**WHAT IS REQUIRED:** The article about the Arizona marijuana ballot initiative quotes the initiative's findings section. List each unintended consequence or negative effect that the section names.

[PASSAGE TO READ — start]

A newly filed ballot initiative in Arizona would repeal of key provisions of the state’s voter-approved marijuana legalization law by eliminating commercial sales, while still permitting possession and personal cultivation.

The “Sensible Marijuana Policy Act for Arizona” is being spearheaded by Sean Noble, president of the political strategy firm American Encore. Paperwork to register the initiative was filed with the secretary of state’s office this month.

This year has seen a series of attempts to roll back adult-use legalization laws, with anti-cannabis activists in Maine recently approved for signature gathering for a similar ballot initiative and a Massachusetts campaign clearing an initial signature threshold for their version that will first put the issue to lawmakers before it potentially heads to the ballot.

The Arizona measure is distinct from those proposals in at least one significant policy area: It would not take away the rights of adults to grow up to six cannabis plants for personal use.

Also, it explicitly preserves components of the law aimed at expunging prior marijuana records.

Like the anti-cannabis proposals in other states, possession would remain lawful if voters chose to enact the initiative—and Arizona’s medical marijuana program would remain intact—but the commercial market for recreational cannabis that’s evolved since voters approved an adult-use legalization measure in 2020 would be quashed.

“For adults that want to consume cannabis, they will be able to do that,” Noble told the Arizona Daily Star.

But the GOP operative—who has worked with Republican legislators on efforts to repeal the Affordable Care Act and played a role opposing a failed attempt to legalize for adult use in 2016—said declining revenue and advertising rules he perceives as insufficient to deterring youth use puts the campaign at an advantage among voters.

A findings section on the latest initiative states that “the proliferation of marijuana establishments and recreational marijuana sales in this state have produced unintended consequences and negative effects relating to the public health, safety, and welfare of Arizonans, including increased marijuana use among children, environmental concerns, increased demands for water resources, public nuisances, market instability, and illicit market activities.”

“Arizona’s legal marijuana sales have declined for two consecutive years, resulting in less tax revenue for this state, while some patients have relied on recreational use of marijuana instead of utilizing the benefits of this state’s medical marijuana program,” it says.

[PASSAGE TO READ — finish]
[DATA LISTING — start]

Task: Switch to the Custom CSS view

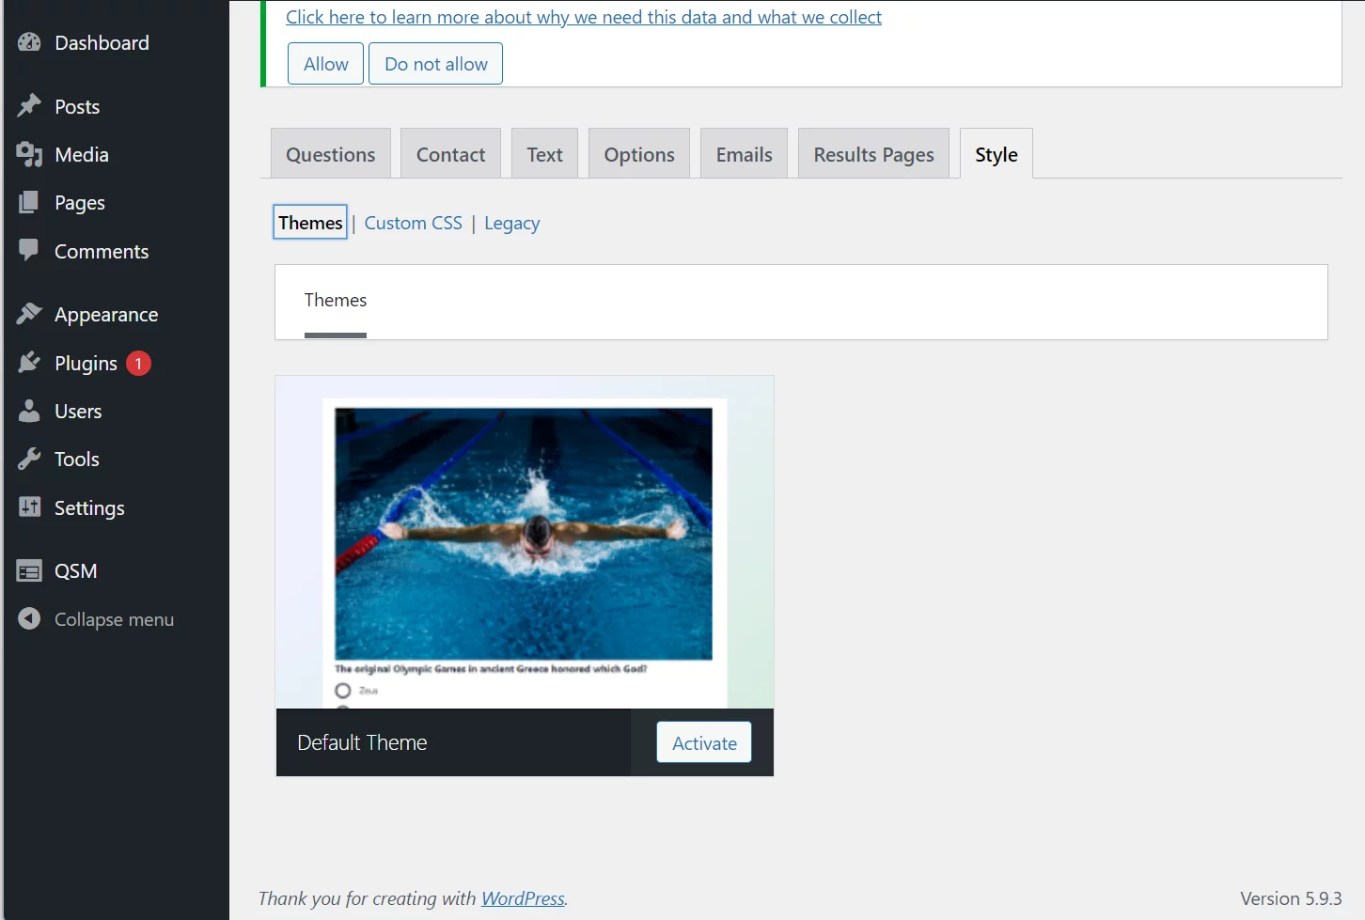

[DATA LISTING — finish]
[DATA LISTING — start]

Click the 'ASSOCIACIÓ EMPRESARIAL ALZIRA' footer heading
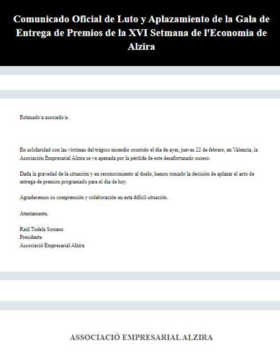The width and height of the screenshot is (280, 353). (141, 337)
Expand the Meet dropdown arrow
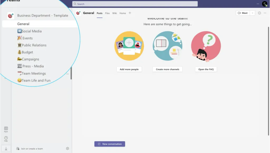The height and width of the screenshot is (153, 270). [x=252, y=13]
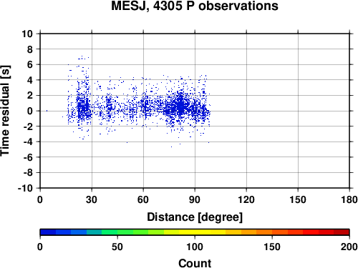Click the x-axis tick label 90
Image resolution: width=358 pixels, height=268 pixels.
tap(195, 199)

[DATA LISTING — finish]

**PROBLEM SOLUTION:**
- increased marijuana use among children
- environmental concerns
- increased demands for water resources
- public nuisances
- market instability
- illicit market activities